Architecture and Technology (POC)
- Ingestion: GTFS Static (batch), GTFS-RT (stream or frequent poll), APC/AVL (batch or stream).
- Storage/Modeling: DuckDB or Postgres for POC; dbt for transformations (trips, stop_times, events, KPIs).
- Indexing: H3 or spatial indexes for map tiles; pre-aggregations for time buckets.
- Visualization: deck.gl + Mapbox (map), Vega-Lite or Observable Plot (charts), or Superset for rapid assembly.
- Orchestration: lightweight scheduler (e.g., Airflow/Prefect optional for POC).
- Deployment: containerized app; CDN for static assets; optional feature flags for experiments.
Data Model (POC)
- Fact tables: events_vehicle (positions), events_trip (arrival/departure), fact_ridership (by stop/time), fact_disruptions.
- Dimensions: dim_route, dim_trip, dim_stop, dim_calendar, dim_zone (H3 or admin boundaries).
- KPI tables: precomputed reliability, headway adherence, EWT, load factors by route/stop/time grain (5–15 min).

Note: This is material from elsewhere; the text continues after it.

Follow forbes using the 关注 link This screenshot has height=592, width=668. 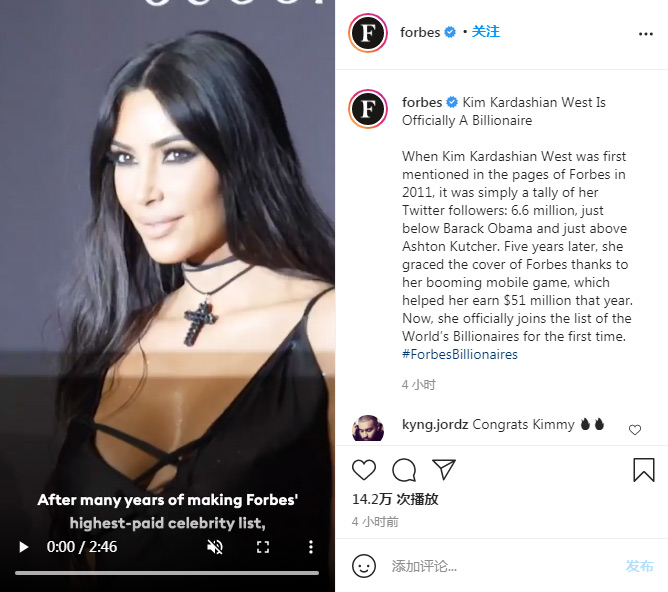[486, 32]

Accessibility and UX Standards
- Color palettes color-vision safe (Okabe–Ito or ColorBrewer qualitative/diverging).
- WCAG 2.1 AA: keyboard navigation, focus order, alt text for charts, sufficient contrast.
- Dual encoding (color + shape/size) for critical states; tooltips with plain-language labels.

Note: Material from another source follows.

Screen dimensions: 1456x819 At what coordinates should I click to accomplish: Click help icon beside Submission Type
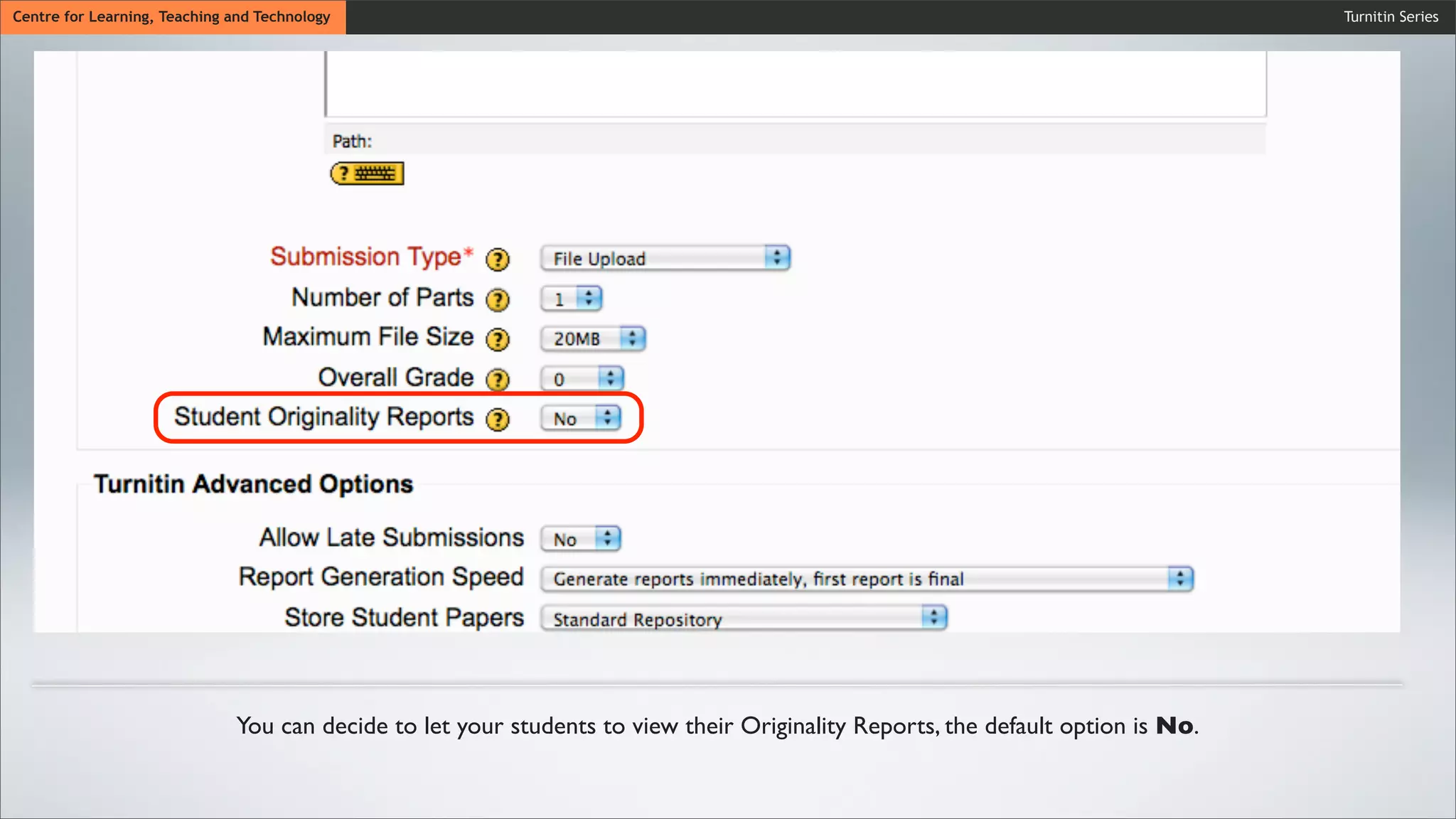(498, 259)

- Map clutter control: progressive disclosure and density-based aggregation.
Privacy, Security, and Governance
- No raw PII in the POC UI. For fare/smartcard data, use aggregation thresholds (e.g., k ≥ 50 per cell/time) and hashing with salted rotation where needed.
- Time and spatial binning to prevent re-identification.
- Role-based access; audit logs for data exports.
- Data retention policy documented for streams.
Performance and Reliability
- Target <2 s median response for typical filter changes; <500 ms for cross-filter updates with cached aggregates.
- Pre-aggregation by time buckets (e.g., 15 min) and tiles; vector tiles or MVT for high-performance maps.
- Graceful degradation: fallback to static aggregates if RT feed is unavailable.
POC Plan and Timeline (6–8 weeks)
- Week 1: Requirements and data audit; KPI definitions; success criteria finalized.
- Week 2: Data ingestion/modeling; schema and dbt pipelines; initial QA.
- Week 3: KPI computation; map and chart prototypes; interaction design.
- Week 4: Integration; cross-filtering; accessibility pass; performance tuning.
- Week 5: User testing with target personas; iterate on usability and latency.
- Week 6: Documentation; handover; demo; backlog for scale-up.
Deliverables
- Interactive POC dashboard with map and KPI panels.
- Data model and transformation scripts; reproducible environment.
- KPI dictionary and visualization style guide.
- Ops handbook (data refresh, monitoring) and privacy assessment.
- Demo dataset and scripted scenarios for stakeholder review.
Success Criteria
- User task completion: identify top 5 reliability bottlenecks and quantify EWT within 10 minutes.
- Performance: median interaction latency <2 s; map renders <1 s on standard hardware.
- Data quality: <2% orphaned stops/trips; clock skew resolved within 5 s tolerance.
- Adoption: positive usability scores from at least three target user roles.
Risks and Mitigations
- Data gaps or inconsistent IDs: implement reconciliation rules; fallback joins on shape and time proximity.
- Clock drift across sources: server-side normalization; tolerance windows.
- Sparse APC coverage: blend with modeled estimates; flag confidence levels.
- RT feed instability: cache last-known-good; display data freshness indicators.
This POC will validate end-to-end feasibility and user value, establish a scalable visualization blueprint, and provide a clear pathway to production with defined governance, accessibility, and performance standards.